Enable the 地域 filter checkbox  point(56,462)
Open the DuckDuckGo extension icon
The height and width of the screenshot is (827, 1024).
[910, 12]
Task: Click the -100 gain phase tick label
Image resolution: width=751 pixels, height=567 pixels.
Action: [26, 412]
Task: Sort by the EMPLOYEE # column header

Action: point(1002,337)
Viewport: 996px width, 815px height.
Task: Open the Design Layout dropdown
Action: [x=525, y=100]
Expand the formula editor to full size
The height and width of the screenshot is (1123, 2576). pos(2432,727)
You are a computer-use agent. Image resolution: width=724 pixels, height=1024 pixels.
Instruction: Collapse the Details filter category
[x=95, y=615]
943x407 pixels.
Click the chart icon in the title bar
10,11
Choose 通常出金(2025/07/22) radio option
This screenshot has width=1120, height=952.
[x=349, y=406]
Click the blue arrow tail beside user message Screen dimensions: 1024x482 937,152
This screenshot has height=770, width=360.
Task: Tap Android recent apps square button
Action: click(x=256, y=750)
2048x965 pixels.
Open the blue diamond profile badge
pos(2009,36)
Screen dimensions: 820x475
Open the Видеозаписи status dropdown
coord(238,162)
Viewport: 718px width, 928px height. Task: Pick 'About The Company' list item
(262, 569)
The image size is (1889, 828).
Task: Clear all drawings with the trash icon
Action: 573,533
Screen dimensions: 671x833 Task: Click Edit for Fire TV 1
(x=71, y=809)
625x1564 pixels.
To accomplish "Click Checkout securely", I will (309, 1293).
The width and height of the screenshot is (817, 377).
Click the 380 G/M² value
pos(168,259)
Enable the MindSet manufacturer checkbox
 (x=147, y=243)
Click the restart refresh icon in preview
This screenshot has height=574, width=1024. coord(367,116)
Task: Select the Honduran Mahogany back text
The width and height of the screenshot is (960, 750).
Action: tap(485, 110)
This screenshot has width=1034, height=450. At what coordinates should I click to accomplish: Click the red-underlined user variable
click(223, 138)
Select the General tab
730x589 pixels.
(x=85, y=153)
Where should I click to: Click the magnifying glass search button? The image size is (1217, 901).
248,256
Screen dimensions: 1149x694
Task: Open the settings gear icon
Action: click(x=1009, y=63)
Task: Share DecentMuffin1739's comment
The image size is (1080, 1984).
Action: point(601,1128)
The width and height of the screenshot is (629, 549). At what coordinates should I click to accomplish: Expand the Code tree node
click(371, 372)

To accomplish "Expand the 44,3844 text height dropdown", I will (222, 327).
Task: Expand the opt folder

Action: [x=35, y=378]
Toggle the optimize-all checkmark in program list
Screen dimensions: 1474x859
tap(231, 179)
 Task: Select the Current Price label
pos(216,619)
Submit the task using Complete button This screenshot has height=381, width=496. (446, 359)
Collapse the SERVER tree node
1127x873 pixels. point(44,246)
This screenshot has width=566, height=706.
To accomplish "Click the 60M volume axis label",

YOUR TASK:
Repeat exactly the lines above from the line that contains "Task: Expand the opt folder" through the end. Include both of these ends; leave out everything else.

RESPONSE:
Task: Expand the opt folder

Action: [x=35, y=378]
Toggle the optimize-all checkmark in program list
Screen dimensions: 1474x859
tap(231, 179)
 Task: Select the Current Price label
pos(216,619)
Submit the task using Complete button This screenshot has height=381, width=496. (446, 359)
Collapse the SERVER tree node
1127x873 pixels. point(44,246)
This screenshot has width=566, height=706.
To accomplish "Click the 60M volume axis label",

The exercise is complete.